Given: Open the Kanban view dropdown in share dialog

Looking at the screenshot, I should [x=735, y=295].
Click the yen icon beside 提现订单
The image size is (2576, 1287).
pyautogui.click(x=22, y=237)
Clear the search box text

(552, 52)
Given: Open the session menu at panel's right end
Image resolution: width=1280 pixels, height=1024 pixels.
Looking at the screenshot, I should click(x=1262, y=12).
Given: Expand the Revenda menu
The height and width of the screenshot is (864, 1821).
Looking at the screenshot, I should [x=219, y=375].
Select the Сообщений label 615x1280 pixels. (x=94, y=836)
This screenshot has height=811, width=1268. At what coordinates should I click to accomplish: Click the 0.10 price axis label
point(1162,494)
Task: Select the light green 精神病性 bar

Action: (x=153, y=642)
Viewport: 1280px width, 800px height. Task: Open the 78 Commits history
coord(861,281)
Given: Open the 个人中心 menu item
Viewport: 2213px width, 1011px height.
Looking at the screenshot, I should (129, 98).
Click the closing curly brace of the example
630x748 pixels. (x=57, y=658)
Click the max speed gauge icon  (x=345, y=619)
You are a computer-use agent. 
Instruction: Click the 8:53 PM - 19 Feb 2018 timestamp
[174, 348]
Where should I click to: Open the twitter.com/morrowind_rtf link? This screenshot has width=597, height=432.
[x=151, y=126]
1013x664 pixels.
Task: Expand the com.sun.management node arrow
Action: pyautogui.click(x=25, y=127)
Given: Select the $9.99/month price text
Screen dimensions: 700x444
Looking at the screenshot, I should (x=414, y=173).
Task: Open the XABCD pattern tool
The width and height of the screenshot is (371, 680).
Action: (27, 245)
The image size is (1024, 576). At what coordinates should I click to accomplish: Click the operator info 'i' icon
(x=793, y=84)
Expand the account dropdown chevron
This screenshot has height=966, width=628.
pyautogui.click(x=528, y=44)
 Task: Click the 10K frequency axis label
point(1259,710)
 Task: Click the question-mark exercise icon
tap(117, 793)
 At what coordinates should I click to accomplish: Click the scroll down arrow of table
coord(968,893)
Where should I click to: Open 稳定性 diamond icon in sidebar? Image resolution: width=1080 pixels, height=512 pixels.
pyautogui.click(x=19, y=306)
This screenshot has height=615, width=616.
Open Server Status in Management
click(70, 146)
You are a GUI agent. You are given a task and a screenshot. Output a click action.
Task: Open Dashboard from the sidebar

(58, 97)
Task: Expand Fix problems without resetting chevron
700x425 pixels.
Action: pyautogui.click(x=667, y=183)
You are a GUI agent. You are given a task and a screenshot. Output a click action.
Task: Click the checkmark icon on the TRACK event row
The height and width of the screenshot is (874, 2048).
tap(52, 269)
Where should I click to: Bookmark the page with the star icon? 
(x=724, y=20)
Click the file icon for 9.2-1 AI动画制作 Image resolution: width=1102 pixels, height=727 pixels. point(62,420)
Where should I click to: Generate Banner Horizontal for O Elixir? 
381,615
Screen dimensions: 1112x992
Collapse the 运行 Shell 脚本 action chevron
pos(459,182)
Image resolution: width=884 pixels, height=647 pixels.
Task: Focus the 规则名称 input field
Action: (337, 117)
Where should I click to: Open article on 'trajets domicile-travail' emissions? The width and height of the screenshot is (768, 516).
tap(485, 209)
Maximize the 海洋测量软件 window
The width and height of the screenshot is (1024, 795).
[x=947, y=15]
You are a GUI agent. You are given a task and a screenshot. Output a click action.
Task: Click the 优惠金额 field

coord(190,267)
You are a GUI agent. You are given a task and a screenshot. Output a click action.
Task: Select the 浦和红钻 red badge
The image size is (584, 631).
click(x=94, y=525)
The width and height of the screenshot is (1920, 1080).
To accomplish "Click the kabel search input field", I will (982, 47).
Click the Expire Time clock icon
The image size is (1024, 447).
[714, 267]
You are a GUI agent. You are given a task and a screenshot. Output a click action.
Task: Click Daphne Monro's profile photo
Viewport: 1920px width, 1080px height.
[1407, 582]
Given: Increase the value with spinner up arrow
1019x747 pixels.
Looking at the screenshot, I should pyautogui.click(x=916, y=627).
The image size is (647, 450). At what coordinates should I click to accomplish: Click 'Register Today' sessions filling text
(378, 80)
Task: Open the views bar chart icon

◆ ◆ ◆ ◆

▸ WHAT THE EXERCISE ASKS: Look above for the line holding "Where should I click to: Open the". Print it and every line after it, exactly, through the line holding "Expand the account dropdown chevron".

▸ SOLUTION TO THE PROBLEM:
Where should I click to: Open the twitter.com/morrowind_rtf link? This screenshot has width=597, height=432.
[x=151, y=126]
1013x664 pixels.
Task: Expand the com.sun.management node arrow
Action: pyautogui.click(x=25, y=127)
Given: Select the $9.99/month price text
Screen dimensions: 700x444
Looking at the screenshot, I should (x=414, y=173).
Task: Open the XABCD pattern tool
The width and height of the screenshot is (371, 680).
Action: (27, 245)
The image size is (1024, 576). At what coordinates should I click to accomplish: Click the operator info 'i' icon
(x=793, y=84)
Expand the account dropdown chevron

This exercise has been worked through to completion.